Pourtant, à en croire Jonas Tshiombela, de la Nouvelle Société Civile, durant près de cinq ans, Jules Alingete a mené une guerre frontale contre la prédation financière, mais celle-ci est restée exsangue. Les multiples rapports produits, les audits médiatisés ainsi que les montants révélés ont rarement abouti à des poursuites judiciaires, avec des sanctions exemplaires. Aujourd’hui, le virement de Jules Alingete de la tête de l’IGF ressemble à un règlement de comptes, mais qui peut aussi être interprété comme l’enlisement de la lutte contre la corruption et le détournement des deniers publics. Quant au peuple, il croit mordicus que quelques membres de la Nomenklatura ont sûrement pensé que Clé-Boa serait devenu trop célèbre, influent, incontrôlable, voire dangereux pour certains apparatchiks du régime, qui font semblant d’encenser la lutte contre la corruption et le détournement des deniers publics, mais qui en réalité sont les premiers à crier haro sur le baudet.
Depuis la publication de l’ordonnance de la mise en retraite des professionnels du contrôle des finances publiques congolaises, le dossier Jules Alingete et compagnie dépasse le simple fait divers . « Il révèle l’ambiguïté d’un système qui se dit en guerre contre la corruption, mais qui désarme ceux qui la combattent vraiment. Si les autorités actuelles veulent être crédibles, elles doivent briser le cycle du silence, de l’impunité et des règlements de comptes.
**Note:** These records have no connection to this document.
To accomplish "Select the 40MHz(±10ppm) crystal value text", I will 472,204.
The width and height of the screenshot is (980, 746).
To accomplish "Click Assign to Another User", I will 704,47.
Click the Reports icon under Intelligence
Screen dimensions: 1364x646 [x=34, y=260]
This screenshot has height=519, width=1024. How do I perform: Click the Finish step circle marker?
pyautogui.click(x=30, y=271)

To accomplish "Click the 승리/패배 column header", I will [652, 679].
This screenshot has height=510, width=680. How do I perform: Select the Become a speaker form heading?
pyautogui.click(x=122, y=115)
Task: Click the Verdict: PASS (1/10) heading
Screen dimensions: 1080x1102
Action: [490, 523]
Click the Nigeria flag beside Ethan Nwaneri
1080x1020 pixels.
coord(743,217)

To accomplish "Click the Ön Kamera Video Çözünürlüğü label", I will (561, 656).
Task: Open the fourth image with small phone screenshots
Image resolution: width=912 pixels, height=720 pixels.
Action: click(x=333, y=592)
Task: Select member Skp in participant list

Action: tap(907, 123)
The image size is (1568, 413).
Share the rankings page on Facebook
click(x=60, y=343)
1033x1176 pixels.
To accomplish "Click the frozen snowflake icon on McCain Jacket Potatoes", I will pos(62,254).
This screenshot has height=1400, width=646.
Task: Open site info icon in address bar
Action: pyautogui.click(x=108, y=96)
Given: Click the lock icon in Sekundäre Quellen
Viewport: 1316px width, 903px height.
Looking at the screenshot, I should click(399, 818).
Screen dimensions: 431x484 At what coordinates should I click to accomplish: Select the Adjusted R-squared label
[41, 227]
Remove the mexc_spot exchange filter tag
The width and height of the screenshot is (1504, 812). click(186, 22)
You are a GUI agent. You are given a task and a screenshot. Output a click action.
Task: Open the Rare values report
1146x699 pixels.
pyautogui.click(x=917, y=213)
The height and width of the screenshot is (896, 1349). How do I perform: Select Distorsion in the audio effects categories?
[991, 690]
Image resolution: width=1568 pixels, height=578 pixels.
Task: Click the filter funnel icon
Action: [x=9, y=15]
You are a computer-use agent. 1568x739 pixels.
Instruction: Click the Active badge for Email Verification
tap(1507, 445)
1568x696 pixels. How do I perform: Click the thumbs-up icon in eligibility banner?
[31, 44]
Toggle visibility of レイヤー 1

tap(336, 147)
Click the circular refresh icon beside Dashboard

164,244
Le peuple n’a pas besoin d’effets d’annonce : il veut des résultats, de la justice, et de l’équité », atteste un observateur de la grande scène politique congolaise.
Et que dit celui qui, après 37 ans de bons et loyaux services à la République, dont 5 ans consacrés au rayonnement de l’IGF et à la traque de la mafia financière, de cette mise à l’écart ? Déjà en 2022, à la faveur d’une interview accordée à la Voix de l’Amérique (VOA), Jules Alingete avait affirmé : «Je suis fier de ma carrière de haut fonctionnaire. J’ai intégré l’IGF à 25 ans en qualité d’inspecteur stagiaire. J’ai gravi les échelons pendant plus d’une trentaine d’années, pour atteindre le sommet. C’est une fierté pour moi de terminer ma carrière à ce niveau et aller me reposer quand le Président de la République le voudra».
Quid alors du prof. José Kola Molakisi ? Le président de l’association « Les Amis de Jules Alingete » renchérit : Indélébile restera l’œuvre grandiose de Key Jules Vernes Alingete, alias Clé-Boa, laissée aux générations présentes et futures. Je fréquente ce monsieur depuis l’aube des années 70, de l’école primaire officielle de Maindombe à Kinshasa-Matete aux études universitaires, en passant par l’Institut Bikanga, un complexe scolaire perdu au fin fond de la commune de Kisenso, là où ce jeune savant a terminé avec distinction aux examens d’état. De cet enfant du peuple, on retiendra toujours son noble combat pour le peuple. Quelles que soient les vicissitudes de l’existence, il a toujours été du bon côté de l’histoire, et l’histoire lui sera toujours reconnaissante. Depuis l’époque de Kazumba, on n’a jamais vu un tel prodige à l’IGF, en termes de patriotisme et d’efficacité ! Comme tout bon phénix, il renaîtra de ses cendres.
Qui dit mieux ?
Jean-Paul Brigode ILOPI Bokanga/ directeur de rédaction.